The sample size required in importance sampling

TL;DR

This paper establishes that the sample size needed for effective importance sampling is approximately exponential in the Kullback-Leibler divergence between the target and proposal measures, highlighting a sharp cutoff phenomenon.

Contribution

It provides a general theoretical result linking sample size to KL divergence and applies this to exponential family distributions, clarifying importance sampling efficiency.

Findings

Sample size is roughly exponential in D(ν||μ).

A cut-off phenomenon in sample size requirements is identified.

Application to exponential families yields explicit formulas.

Abstract

The goal of importance sampling is to estimate the expected value of a given function with respect to a probability measure $\nu$ using a random sample of size $n$ drawn from a different probability measure $\mu$. If the two measures $\mu$ and $\nu$ are nearly singular with respect to each other, which is often the case in practice, the sample size required for accurate estimation is large.
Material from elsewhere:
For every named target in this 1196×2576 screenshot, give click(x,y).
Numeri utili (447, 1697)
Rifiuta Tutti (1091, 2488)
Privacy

In this article it is shown that in a fairly general setting, a sample of size approximately $\exp(D(\nu||\mu))$ is necessary and sufficient for accurate estimation by importance sampling, where $D(\nu||\mu)$ is the Kullback-Leibler divergence of $\mu$ from $\nu$. In particular, the required sample size exhibits a kind of cut-off in the logarithmic scale. The theory is applied to obtain a general formula for the sample size required in importance sampling for one-parameter exponential families (Gibbs measures).